If you are familiar with traditional enterprise or IT cyber security frameworks, then logging and event management capabilities through a technology called SIEM should be familiar.
NIST, COBIT, ISO, and even PCI refer to it as a necessary capability at some level. However, within the Operational Technology (OT) environment, we need to answer the following questions about Security Information and Event Management (SIEM) technology:
- What is a SIEM’s function and purpose (regardless of IT or OT)?
- What is the difference between an IT and an OT SIEM?
- What factors drive the need for an OT SIEM?
- What is a reference architecture for an OT SIEM?
What is a SIEM?
Security Information and Event Management is a system which aggregates, parses, and analyzes various sources of cyber information (security and otherwise) for storage, alerts, response, and reporting. Alerts, alarms, events, and baselines are received and acted upon by analysts, automated systems, and security teams to identify a cyber risk and act on it.
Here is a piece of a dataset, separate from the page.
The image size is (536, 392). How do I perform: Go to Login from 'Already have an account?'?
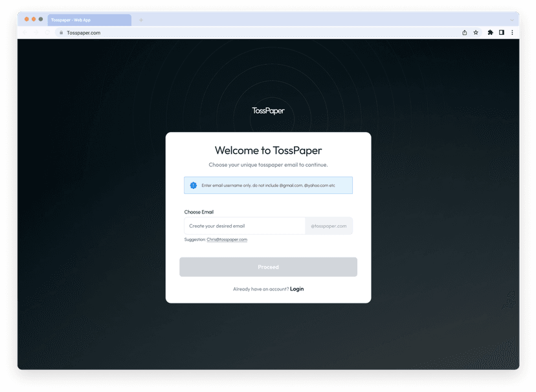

A SIEM typically has several key functions:
Figure 1: Example SIEM concept flow
The SIEM creates a centralized system to receive, unifies and parses data, organizes it into short-term or long-term usage, and provides an alarm system when a predefined trigger or threshold is reached.
These triggers or thresholds are inherited from the generating application or system, leverage machine learning, statistics or heuristics, but also human or framework defined use cases.
Ultimately, a SIEM’s purpose is to receive messages (often in the format of Syslog, and Windows Event formats), make them available for cyber security functions, and alert upon them so security teams can effectively execute defined procedures and processes to manage the threat. This is best illustrated as an example:
Imagine you have a small or medium sized business that has a convergent infrastructure. There are Windows systems used for accounts payable, as well as processing and distributing the shop floor’s orders and related tasks. Both of those functions are critical, but one is IT-related and the other is OT-related.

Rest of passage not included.